Partnering with the community is one element of the University of Delaware’s strategic vision, and the school’s dining services department is doing its part by encouraging select local foodservice operators to set up outposts on campus.
“We’ve had multiple partnerships with different restaurants in various ways,” says Amanda Steiner, vice president of operations for Aramark, which manages dining services on the Newark, Del., campus. Ole Tapas, which debuted on campus with a food truck, has migrated to a popup spot in a dining hall. La Casa, a nearby Italian eatery, takes over a station dining hall each week. And the Stomping Grounds coffee concept in the food court switched from a national brand to serving products from a popular nearby coffee shop/roaster, Little Goat.
More recently, the university carved out a physical space, dubbed Local Restaurant Row, as part of a student center remodeling project. Local restaurants can take over the space, typically for a month at a time, and serve curated versions of their menu. They have access to a shared kitchen with prep and production space and equipment. Students can pay with a meal swipe, points or credit.
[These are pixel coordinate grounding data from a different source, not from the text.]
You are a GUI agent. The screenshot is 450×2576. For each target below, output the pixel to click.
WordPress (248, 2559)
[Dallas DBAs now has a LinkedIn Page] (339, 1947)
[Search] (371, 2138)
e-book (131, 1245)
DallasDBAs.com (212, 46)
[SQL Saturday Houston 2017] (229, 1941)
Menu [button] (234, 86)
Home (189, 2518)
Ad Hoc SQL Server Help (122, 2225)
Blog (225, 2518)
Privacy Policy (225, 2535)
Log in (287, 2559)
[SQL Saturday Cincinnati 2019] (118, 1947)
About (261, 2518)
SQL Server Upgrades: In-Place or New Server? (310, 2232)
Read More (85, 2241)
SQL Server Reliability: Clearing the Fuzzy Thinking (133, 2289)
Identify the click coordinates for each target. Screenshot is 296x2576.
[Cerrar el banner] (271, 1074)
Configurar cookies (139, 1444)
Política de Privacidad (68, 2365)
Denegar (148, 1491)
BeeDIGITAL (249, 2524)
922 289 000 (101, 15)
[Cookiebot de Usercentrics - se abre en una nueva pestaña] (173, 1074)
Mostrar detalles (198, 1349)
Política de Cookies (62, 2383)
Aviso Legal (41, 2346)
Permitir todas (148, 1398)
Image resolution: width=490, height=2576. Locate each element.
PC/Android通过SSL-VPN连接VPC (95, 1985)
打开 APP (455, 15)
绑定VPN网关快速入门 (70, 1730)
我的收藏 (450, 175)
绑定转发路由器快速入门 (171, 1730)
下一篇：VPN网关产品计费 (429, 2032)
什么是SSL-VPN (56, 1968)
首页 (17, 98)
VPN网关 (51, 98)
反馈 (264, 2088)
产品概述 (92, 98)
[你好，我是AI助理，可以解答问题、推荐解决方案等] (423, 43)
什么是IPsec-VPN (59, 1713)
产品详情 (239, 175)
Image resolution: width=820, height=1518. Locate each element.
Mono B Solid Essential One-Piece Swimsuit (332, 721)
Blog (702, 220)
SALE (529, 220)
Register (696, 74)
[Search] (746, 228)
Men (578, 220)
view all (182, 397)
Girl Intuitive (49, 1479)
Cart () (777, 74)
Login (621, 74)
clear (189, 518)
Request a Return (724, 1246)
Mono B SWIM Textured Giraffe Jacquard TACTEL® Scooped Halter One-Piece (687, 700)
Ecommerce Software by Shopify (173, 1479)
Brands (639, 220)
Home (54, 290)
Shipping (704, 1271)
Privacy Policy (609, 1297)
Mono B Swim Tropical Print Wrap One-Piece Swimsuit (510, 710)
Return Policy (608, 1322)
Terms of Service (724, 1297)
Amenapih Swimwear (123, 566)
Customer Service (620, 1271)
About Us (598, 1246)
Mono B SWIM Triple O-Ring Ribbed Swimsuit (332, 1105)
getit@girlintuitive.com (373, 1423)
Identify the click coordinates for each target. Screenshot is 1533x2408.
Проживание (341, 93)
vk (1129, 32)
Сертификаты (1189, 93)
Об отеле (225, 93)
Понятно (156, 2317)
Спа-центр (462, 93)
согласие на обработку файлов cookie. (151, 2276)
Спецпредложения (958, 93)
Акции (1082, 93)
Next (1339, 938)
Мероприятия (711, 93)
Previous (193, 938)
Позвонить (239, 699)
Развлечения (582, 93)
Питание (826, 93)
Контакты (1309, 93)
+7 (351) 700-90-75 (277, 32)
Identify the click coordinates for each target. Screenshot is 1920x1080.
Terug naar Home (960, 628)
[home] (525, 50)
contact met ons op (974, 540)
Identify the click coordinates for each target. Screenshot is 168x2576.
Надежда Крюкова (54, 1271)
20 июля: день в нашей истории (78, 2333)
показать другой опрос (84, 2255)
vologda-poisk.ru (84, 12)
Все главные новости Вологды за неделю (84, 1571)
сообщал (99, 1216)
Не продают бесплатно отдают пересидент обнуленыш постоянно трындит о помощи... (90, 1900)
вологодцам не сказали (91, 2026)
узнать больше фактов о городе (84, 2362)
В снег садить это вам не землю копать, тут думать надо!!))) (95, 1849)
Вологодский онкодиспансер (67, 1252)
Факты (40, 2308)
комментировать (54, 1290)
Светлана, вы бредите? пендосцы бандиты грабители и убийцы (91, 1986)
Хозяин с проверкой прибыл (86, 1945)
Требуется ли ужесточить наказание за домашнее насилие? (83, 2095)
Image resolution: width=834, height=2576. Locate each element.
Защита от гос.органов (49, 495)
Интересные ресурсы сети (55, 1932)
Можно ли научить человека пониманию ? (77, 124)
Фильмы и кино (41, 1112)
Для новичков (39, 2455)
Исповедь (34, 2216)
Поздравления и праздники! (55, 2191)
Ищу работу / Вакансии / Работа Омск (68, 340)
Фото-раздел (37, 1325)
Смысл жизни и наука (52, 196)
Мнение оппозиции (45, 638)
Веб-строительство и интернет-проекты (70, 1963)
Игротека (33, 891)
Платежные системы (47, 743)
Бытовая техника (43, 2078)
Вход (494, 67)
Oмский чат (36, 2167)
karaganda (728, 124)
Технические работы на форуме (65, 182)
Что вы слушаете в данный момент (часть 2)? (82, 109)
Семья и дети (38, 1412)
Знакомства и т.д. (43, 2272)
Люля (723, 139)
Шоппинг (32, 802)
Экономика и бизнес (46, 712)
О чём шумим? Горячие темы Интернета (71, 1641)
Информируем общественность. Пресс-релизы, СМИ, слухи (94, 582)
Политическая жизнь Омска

Currently, the sole tenant of Local Restaurant Row is International Food Creations, which specializes in sushi, poke, ramen and other Asian specialties. The operator changes up the menu weekly to keep it interesting. Steiner says staffing shortages have temporarily prevented additional restaurants from setting up shop in the student center, but eventually the plan is to expand the lineup and regularly rotate different concepts through the space.
“We are really looking for partners who can create an experience different from one we already provide,” Steiner says. Typically that means authentic ethnic flavors, which can diversify dining services’ existing menus. “We’re also looking for partners with a good brand image that can meet our safety requirements and want to engage with the community at the university,” she adds.
In exchange for operating on campus, operators receive the proceeds from their sales, minus a commission, and exposure to potential new customers. Rent is free, so the risk of opening on campus is minimal. The university also provides marketing support for Local Restaurant Row tenants through dining services’ social media feed, point of sale promotions and articles in the campus news feed and the department’s monthly newsletter.
Having an on-campus presence also allows partners to build their brand’s loyalty with the students, faculty, staff and guests, Steiner adds.
Students have been involved in determining some of the local concepts that have become regular partners. Aramark has conducted student roundtable discussions and partnerships with campus groups also provide opportunities to share plans, solicit feedback and encourage engagement, Steiner says. Sales data from the local restaurant relationships has factored into decisions as well.
“Students said they wanted a diner concept, so we added that. They also wanted local authentic food and spaces that didn’t feel just like a dining hall, so we used that to create Local Restaurant Row,” she adds.
On the partner side, more restaurants have sought pop-up arrangements, so a pop-up stand was created to accommodate shorter stints.
Steiner says flexibility has been a key as the local dining partnerships have evolved. “If we bring in a partner that the students are just raving about, saying they never want it to go away, we look at how we can work it into the location in a way that doesn’t conflict with our own products,” she explains.
Little Goat coffee was a big hit and is one of the keepers. “They roast the beans and provide the coffee; the owner has trained our staff and worked through the recipes and created a blend just for us. That was definitely a concept that we determined needed a permanent space, which is Stomping Grounds.”
“We’ve seen a positive from creating that local community connection,” Steiner says.